Do Gifted Children Have Different Types of Tantrums?

by on Feb.10, 2009, under In Close Quarters

Tantrum1Recently I posted a few comments about how to handle Four-Year Old tantrums.

Part 1
Part 2

Those posts included some of the traditional advice for parents to use to handle tantrums. And, there are many times that advice works quite well. But, do gifted children have different types of tantrums that require different strategies?

Yes they can. Many gifted children are highly sensitive. This sensitivity can be to many things – physical sensations and aversions (tags on clothes, seams on socks, loud noises, bright lights, crowds of people, overstimulating environments), stress from multiple sources (home, school, social settings), and most of all, emotional intensity and sensitivity in response to the other stimulating situations.

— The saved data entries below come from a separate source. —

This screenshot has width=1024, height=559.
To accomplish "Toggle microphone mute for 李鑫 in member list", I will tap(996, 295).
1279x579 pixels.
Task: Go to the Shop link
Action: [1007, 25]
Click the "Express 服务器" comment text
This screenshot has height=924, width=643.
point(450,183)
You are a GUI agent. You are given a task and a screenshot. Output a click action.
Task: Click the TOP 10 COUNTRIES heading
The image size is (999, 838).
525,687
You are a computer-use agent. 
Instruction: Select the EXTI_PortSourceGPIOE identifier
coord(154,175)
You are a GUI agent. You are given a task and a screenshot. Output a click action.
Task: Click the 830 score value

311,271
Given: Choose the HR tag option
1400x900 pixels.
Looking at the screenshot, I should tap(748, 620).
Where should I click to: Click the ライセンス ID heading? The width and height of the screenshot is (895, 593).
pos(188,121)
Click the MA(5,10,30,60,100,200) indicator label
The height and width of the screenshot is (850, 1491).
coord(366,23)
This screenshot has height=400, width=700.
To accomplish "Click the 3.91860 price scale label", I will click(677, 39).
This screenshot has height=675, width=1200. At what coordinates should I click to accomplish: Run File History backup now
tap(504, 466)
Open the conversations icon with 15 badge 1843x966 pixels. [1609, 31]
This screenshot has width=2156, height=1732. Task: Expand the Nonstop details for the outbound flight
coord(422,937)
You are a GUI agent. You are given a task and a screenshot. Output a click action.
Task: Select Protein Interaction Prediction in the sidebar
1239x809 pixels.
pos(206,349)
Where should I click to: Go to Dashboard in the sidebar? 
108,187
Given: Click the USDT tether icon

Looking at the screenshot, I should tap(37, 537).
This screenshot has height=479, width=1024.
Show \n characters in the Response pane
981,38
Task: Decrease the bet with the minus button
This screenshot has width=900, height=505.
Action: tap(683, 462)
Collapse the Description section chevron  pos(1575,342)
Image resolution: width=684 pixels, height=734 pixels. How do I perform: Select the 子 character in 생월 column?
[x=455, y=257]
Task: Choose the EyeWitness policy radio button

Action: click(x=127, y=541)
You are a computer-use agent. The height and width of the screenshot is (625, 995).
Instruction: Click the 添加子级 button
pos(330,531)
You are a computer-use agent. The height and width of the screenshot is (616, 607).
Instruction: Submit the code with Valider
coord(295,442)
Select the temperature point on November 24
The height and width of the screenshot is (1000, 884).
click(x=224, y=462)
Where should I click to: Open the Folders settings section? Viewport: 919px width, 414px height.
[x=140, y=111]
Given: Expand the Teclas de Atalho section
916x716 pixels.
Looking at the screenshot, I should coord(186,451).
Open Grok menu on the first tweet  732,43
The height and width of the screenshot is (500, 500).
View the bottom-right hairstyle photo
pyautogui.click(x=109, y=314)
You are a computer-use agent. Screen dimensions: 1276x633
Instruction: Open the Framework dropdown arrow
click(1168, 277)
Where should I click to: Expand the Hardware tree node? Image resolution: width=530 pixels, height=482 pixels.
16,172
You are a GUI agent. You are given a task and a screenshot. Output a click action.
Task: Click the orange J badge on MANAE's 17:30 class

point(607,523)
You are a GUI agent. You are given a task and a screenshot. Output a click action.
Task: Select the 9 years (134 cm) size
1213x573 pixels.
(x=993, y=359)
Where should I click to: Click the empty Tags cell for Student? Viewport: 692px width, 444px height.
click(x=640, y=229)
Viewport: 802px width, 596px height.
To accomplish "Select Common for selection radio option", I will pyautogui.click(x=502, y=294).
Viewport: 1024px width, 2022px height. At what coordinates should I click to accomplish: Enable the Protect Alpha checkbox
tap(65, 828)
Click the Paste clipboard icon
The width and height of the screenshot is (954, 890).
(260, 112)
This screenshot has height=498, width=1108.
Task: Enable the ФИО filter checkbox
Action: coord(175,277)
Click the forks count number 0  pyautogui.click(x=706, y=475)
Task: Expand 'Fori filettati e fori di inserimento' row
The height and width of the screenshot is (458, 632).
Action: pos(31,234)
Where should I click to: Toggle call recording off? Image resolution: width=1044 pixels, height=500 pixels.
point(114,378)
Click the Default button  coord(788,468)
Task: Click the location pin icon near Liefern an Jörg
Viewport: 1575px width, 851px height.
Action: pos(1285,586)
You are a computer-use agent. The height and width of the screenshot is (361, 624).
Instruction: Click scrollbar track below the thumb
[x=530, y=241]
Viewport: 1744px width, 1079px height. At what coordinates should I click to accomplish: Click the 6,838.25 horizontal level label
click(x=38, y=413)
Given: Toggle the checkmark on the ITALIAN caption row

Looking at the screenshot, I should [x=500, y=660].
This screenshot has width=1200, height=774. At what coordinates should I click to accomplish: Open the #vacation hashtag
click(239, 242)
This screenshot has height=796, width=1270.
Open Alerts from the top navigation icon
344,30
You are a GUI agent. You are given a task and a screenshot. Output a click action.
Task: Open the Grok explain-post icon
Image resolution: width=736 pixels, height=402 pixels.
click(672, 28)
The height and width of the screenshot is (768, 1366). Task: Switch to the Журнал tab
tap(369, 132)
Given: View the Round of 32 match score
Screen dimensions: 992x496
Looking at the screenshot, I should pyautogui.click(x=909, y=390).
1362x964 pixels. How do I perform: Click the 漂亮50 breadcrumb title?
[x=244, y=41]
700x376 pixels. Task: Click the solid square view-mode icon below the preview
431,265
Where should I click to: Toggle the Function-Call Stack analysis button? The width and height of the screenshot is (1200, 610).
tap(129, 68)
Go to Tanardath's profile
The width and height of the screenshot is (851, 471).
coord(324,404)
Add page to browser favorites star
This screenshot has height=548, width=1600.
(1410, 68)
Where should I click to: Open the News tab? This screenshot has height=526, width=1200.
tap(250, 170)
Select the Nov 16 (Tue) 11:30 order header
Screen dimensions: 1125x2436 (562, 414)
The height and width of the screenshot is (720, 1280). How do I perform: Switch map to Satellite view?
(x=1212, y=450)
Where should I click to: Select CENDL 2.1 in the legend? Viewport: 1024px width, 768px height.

Many of the intellectually gifted kids also have emotional overexcitabilities.  This means that a lot of gifted children are very emotionally sensitive. Some kids are introverted and withdraw, others are more outwardly intense. Whatever the temperament of the child, the emotional sensitivity to various overstimulating and stressful situations can cause a melt-down.  Mary Sheedy Kurchinka describes sensitive, intense and persistent children as “spirited.”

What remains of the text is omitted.